Ci troviamo di fronte a un altro caso di falsa invalidità, in cui una donna di 63 anni residente a Forlì è stata denunciata. Si dichiarò impossibilitata a camminare, costretta a utilizzare una sedia a rotelle elettrica per potersi muovere a causa di alcuni dolori lancinanti; inoltre, necessitava di un accompagnatore per svolgere le più normali attività quotidiane. La pensionata 63enne è stata però vista mentre portava tranquillamente a spasso il proprio cane. La donna è stata quindi accusata di truffa per 60mila euro, scoperta dalla guardia di finanza romagnola.

Lavorava presso l'Inps e percepiva una pensione di circa 500 euro al mese da ormai 10 anni, oltre alla pensione di anzianità.
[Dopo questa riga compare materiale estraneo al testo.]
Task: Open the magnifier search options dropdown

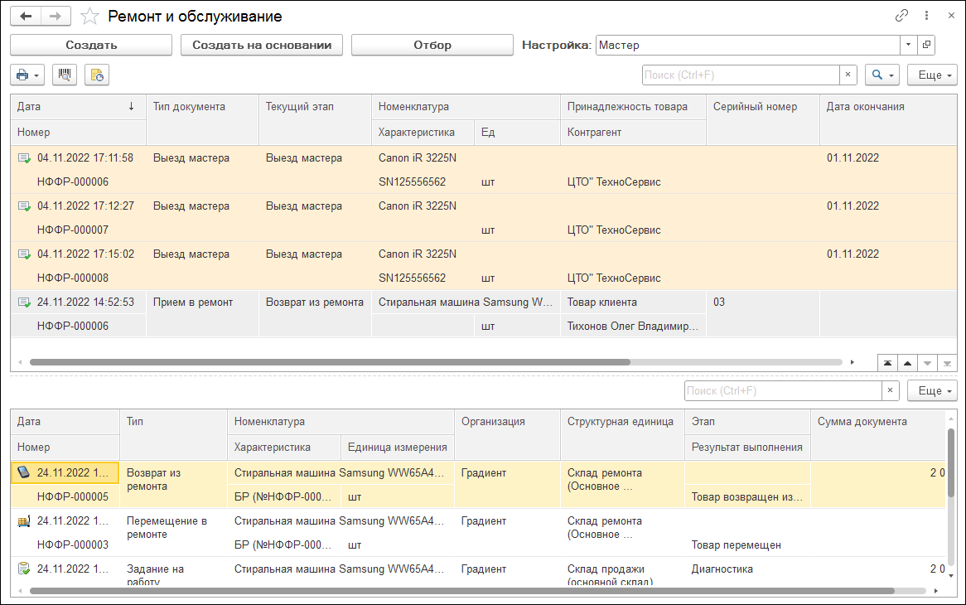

Nel 2002 era stata riconosciuta come "invalida con totale e permanente inabilità lavorativa 100% e con impossibilità di deambulare senza l'aiuto costante di un accompagnatore.

Falsa invalidità: accusata 63enne di Messina, ma residente a Forlì

La donna è riuscita a ingannare i medici per diversi anni, presentandosi a ogni visita di controllo con una sedia a rotelle elettrica, spiegando che non poteva alzarsi dal letto da sola per via di terribili dolori.

La particolare condizione fisica di cui era affetta la costringeva a chiedere l'aiuto costante e permanente di un accompagnatore.

Tuttavia, per difendersi dalle accuse, la pensionata ha dichiarato che può camminare solo per alcune ore al giorno. Le Fiamme Gialle hanno iniziato le indagini nel mese di marzo, con appostamenti, pedinamenti e riprese di vario genere. La signora in questione impiegava la sedia a rotelle solo per uscire di casa e gli orari lavorativi, mentre alle 6 del mattino e dopo le 23 passeggiava tranquillamente sotto la propria abitazione.

È stata quindi avvicinata dai finanzieri mentre portava il cane a passeggio, dichiarando che la sua patologia le permetteva di camminare solamente in alcune ore specifiche della giornata, soprattutto la mattina presto e la sera tardi. La donna dovrà rispondere di truffa pari a 60mila euro.